Variantes et adaptations
La version décrite est simple ; les variantes italiennes et internationales sont nombreuses. En Italie on trouve des pasta al forno avec ragù, mozzarella et béchamel (surtout en Campanie), des timballi siciliens farcis et parfois cuits en terrine, ou des versions d’Émilie‑Romagne plus riches en Parmigiano-Reggiano et béchamel. À l’étranger, l’italo‑américain baked ziti et l’anglo‑saxon mac and cheese sont des cousins : cheddar et chapelure remplacent souvent le parmesan et la tomate, et la viande peut être pancetta, saucisse ou jambon.
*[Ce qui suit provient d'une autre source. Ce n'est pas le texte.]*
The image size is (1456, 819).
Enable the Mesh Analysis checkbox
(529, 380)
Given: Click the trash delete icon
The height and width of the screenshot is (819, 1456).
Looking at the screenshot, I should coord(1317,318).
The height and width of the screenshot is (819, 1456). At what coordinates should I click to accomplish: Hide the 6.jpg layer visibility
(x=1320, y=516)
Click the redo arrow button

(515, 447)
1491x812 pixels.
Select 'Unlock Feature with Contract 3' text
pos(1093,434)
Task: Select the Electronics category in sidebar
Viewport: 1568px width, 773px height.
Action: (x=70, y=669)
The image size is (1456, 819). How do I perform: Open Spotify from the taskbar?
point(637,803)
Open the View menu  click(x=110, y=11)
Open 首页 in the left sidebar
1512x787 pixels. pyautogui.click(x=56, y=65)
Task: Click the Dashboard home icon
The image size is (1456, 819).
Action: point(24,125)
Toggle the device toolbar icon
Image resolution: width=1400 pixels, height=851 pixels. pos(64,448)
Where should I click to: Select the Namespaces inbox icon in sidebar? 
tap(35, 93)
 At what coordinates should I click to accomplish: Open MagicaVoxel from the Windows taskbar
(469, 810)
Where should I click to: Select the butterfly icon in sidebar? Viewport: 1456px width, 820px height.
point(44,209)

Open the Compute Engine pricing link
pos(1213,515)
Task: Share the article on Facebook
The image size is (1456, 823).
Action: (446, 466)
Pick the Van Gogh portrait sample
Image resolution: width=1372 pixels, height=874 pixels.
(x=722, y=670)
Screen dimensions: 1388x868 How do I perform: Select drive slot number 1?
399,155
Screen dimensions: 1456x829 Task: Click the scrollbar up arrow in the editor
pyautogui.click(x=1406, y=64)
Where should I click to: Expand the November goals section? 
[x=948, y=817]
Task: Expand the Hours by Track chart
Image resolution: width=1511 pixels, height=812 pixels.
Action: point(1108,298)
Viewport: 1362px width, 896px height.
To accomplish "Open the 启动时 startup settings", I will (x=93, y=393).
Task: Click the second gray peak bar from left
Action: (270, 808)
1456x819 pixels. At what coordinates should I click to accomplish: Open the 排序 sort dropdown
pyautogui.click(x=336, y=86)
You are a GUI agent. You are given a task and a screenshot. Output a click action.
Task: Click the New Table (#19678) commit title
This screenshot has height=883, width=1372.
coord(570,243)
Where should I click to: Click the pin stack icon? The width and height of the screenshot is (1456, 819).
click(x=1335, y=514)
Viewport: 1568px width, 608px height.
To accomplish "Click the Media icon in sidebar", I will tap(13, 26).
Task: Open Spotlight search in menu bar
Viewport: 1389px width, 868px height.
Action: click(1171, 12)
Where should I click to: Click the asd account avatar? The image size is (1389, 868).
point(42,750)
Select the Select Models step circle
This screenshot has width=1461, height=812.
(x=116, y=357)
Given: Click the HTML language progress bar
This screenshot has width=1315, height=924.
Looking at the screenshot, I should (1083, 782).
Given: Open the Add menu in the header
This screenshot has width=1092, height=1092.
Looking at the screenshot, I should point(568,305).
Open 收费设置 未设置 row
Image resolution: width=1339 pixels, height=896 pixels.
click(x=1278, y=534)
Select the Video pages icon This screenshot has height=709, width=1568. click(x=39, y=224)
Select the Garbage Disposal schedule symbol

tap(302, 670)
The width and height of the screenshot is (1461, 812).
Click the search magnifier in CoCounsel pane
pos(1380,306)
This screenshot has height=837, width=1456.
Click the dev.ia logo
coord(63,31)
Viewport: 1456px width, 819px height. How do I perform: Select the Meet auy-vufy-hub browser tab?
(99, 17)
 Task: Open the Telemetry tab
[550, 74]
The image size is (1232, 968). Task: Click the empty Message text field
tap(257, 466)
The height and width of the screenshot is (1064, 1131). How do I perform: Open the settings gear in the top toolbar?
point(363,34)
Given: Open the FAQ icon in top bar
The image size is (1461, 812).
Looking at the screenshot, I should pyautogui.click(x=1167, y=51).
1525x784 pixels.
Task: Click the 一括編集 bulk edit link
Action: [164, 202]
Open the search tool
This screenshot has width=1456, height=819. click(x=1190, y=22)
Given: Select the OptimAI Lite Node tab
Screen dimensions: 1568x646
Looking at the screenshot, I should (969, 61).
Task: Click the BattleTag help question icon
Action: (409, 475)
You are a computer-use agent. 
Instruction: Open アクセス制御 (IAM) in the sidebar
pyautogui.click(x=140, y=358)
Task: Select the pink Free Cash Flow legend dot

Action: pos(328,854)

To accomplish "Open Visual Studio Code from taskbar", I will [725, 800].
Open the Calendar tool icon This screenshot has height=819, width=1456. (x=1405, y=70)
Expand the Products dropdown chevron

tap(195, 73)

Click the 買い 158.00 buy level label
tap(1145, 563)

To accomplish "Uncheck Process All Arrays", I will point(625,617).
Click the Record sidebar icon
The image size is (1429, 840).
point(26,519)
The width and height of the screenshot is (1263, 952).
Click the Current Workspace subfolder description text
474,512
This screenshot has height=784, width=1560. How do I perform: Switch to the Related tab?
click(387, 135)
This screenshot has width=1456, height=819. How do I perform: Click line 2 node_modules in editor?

Les adaptations végétariennes ou légères troquent le jambon pour des légumes rôtis (aubergine, courgette) ou utilisent une béchamel légère à la place de la crème.
Place et identité culturelle
Ce gratin n’est pas un emblème national unique, mais il incarne l’une des forces du patrimoine italien : l’art de la pasta al forno, plat collectif et festif. Le recours au Parmigiano-Reggiano renvoie à l’Émilie‑Romagne et l’emploi du jambon cru au terroir de Parme, montrant comment des ingrédients régionaux identitaires s’harmonisent. Dans de nombreuses maisons italiennes, les pâtes gratinées tiennent une place de choix lors des dimanches en famille, des fêtes religieuses ou des repas de retrouvailles, témoignant d’une cuisine pratique, généreuse et soucieuse du partage.